= 1997–1998 Czech political crisis =

Czech political crisis in 1997–1998 started as a result of irregularities in finances of Civic Democratic Party (ODS). It peaked with so-called Sarajevo atentate, an attempt to remove Václav Klaus from leadership of Civic Democratic Party. The attempt occurred during Klaus' visit in Sarajevo. Crisis led to split in ODS and snap election in 1998.

==History==
Civic Democratic Party (ODS) led by Václav Klaus won 1996 legislative election but its coalition with Civic Democratic Alliance and Christian and Democratic Union – Czechoslovak People's Party was short of majority by one seat. Coalition then formed minority cabinet tolerated by Czech Social Democratic Party. Instability of government also worsened with economical problems of the country. Annual report of finances for 1995 showed that biggest sponsors of ODS are Lajos Bács a Radjiv M. Sinha. These names were revealed to be fictional and speculations that Milan Šrejber is the real sponsor behind these names showed up in media. Šrejber privatised Třinec Iron and Steel Works. These speculations were revealed to be true. Deputy CHairman of ODS Libor Novák accepted responsibility for the irregularities. Mladá Fronta Dnes informed on 28 November 1997 that ODS has a secret bank account in Switzerland. Josef Zieleniec then stepped down as Deputy Chairman of ODS and from position of Minister of Foreign affairs.

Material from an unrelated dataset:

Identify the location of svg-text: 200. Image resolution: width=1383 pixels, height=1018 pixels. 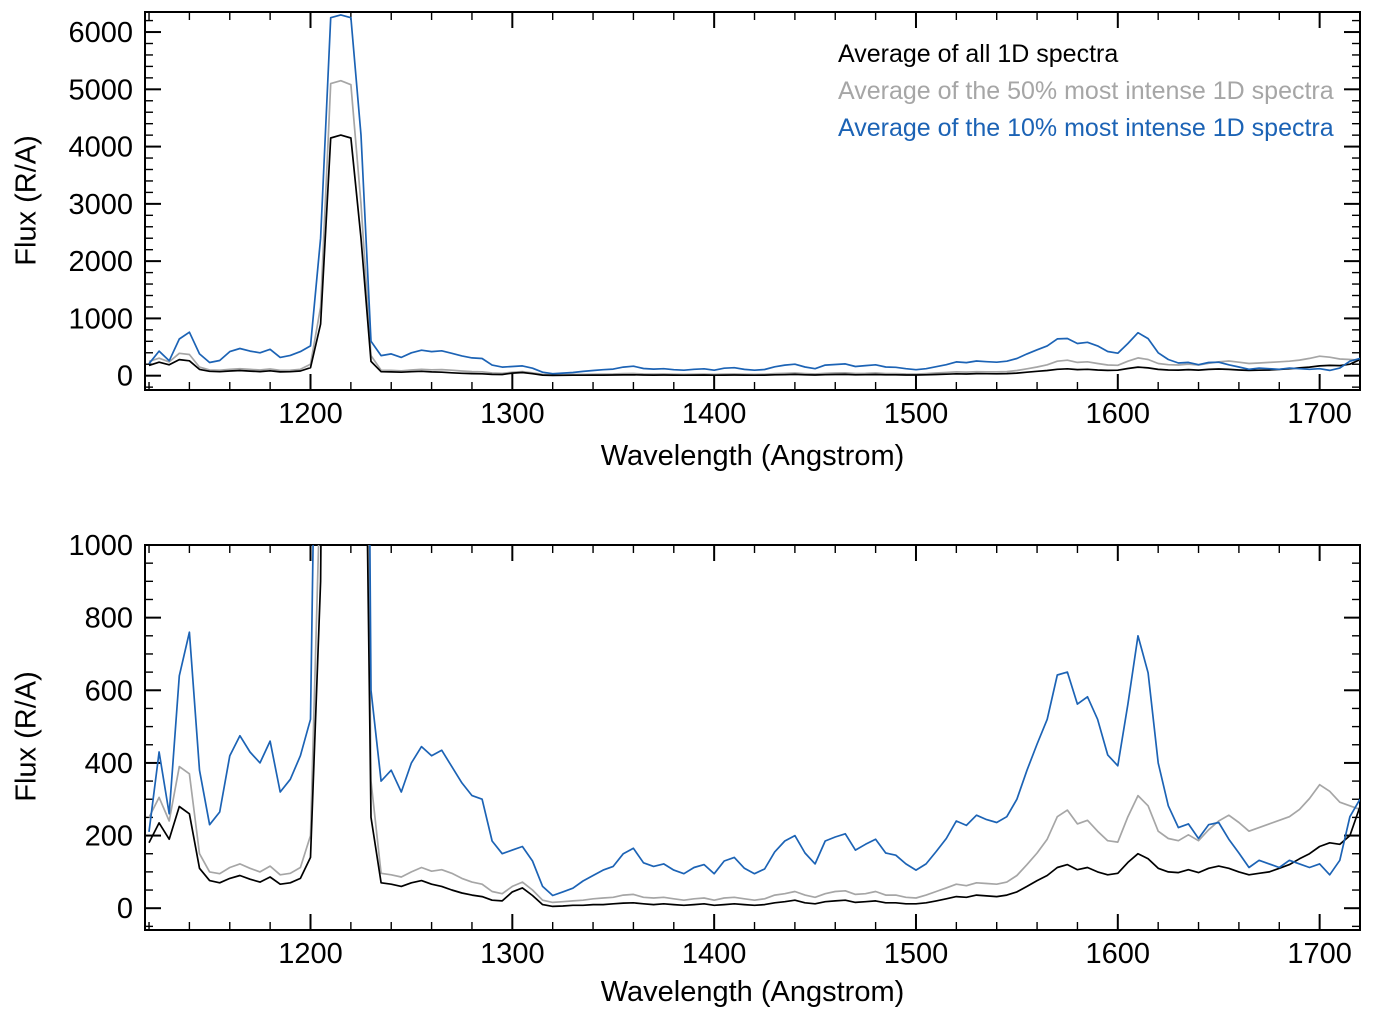
(109, 837).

Civic Democratic Alliance and Christian and Democratic Union – Czechoslovak People's Party then left the government. Government ministers of ODS Jan Ruml and Ivan Pilip publicly appealed to Václav Klaus to step down as a leader of ODS. Klaus was at the time in Sarajevo. Klaus himself called their actions Sarajevo atentate which referred to the assassination of Archduke Franz Ferdinand of Austria. This helped Klaus to interpret the situation in his favor.

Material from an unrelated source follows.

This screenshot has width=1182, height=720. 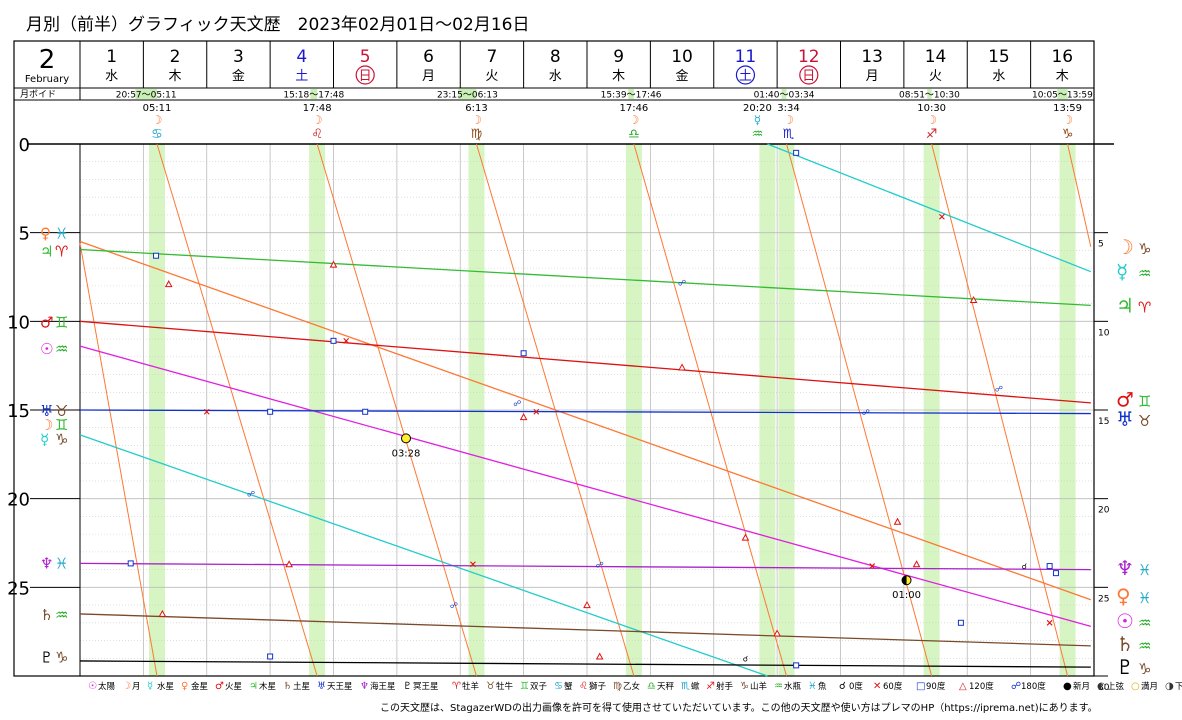 I want to click on weekday-label: 土, so click(x=746, y=76).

When Klaus returned from Sarajevo, he resigned as prime minister. This led to appointment of interim government. Klaus remained as leader of ODS. Civic Democrats held leadership election on 14 December 1997. Jan Ruml decided to run against Klaus. Klaus won by very large margin and remained leader of the Civic Democratic Party.

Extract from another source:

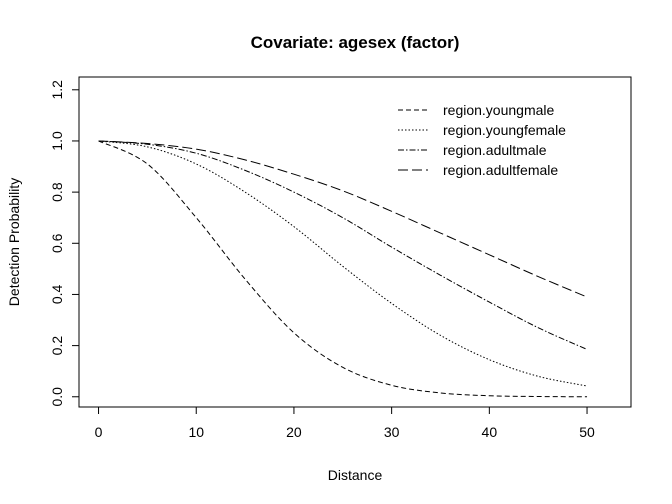  I want to click on y-axis-title: Detection Probability, so click(14, 242).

Ruml's and Pilip's wing then left the party and on 17 January 1998 formed Freedom Union (US). US quickly became second strongest party according to polls having more than 10%. Poll by STEM had Freedom Union on 18% while Civic Democrats would receive only 8%. Remains of ODS united behind Klaus who was during campaign for snap election in June presented as the only strong leader of Czech right. ODS then received 28% during the election which was above expectations. On the other hand, the US received 8.6% of votes. Czech Social Democratic Party won the election but was unable to form majority government. Klaus then signed Opposition Agreement with Social Democratic leader Miloš Zeman. Zeman became the new prime minister supported by Civic Democrats. Klaus became Speaker of Chamber of Deputies of the Czech Republic. Opposition Agreement allowed ODS to participate in management of the country.